An official at SharePoint applications developer Consejo applauded Microsoft's Open XML document initiative as a benefit for Office application development.
"Their whole Open XML is proving to be very comforting to most developers because in the old days, when it was binary, that not necessarily ideal," said Virgil Pate, development manager at Consejo.
Also, the ribbon UI makes it simpler to modify the user interface, he said. But Microsoft could have done a better job in migrating users to the ribbon, Pate stressed.
Recalling his company's experience with SharePoint, Pate said it is easy to get started developing extensions, but support has been slow, he said.
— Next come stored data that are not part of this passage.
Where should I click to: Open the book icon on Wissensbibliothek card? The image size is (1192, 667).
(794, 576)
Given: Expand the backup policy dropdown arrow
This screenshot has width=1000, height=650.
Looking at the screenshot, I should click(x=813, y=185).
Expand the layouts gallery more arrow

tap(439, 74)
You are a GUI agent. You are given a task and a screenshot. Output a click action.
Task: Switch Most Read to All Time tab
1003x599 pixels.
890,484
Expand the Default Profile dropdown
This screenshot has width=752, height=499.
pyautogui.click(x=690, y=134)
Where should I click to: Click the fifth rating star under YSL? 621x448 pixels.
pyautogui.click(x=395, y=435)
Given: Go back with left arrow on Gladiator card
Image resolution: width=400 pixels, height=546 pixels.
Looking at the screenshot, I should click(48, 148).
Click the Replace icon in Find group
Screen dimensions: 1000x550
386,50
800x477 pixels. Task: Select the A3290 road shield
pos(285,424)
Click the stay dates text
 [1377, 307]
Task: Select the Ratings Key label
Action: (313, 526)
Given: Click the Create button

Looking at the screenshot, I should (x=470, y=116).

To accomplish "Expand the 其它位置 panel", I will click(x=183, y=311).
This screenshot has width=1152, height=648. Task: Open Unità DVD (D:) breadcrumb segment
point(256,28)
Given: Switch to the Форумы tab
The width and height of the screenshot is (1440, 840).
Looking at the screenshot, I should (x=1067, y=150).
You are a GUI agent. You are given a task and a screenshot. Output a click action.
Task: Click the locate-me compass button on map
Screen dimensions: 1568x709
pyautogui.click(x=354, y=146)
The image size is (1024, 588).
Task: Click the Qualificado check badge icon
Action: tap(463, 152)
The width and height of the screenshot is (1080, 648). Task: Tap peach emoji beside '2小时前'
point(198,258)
Pate expressed caution about the Office Live platform, in which Microsoft offers online versions of software. While calling Office Live a great idea, Pate wondered about its security and reliability. "If they ever start to go down or start to have lag time, it's going to hurt them," he said.
Another developer, Marcin Geborik, of developer Computer Plus of Krakow, Poland, cited good experiences in developing for SharePoint but found difficulty in working with Microsoft Office Project Server.
"As a matter of fact, Project Server's API is just not good," Geborik said.
Meanwhile, Microsoft with version 2 of Office Live Small Business this week restructured the offering, providing users with a free domain for the first year as well as a free Web site. After the first year, the domain costs $14.95.
Subscribers get 100 free e-mail accounts each with 2GB to 2.5GB of storage, as well as services such as contact management.
Also, Microsoft with its Unified Communications platform plans to bulk it up with instant messaging capabilities that can find persons linked in a workflow chain.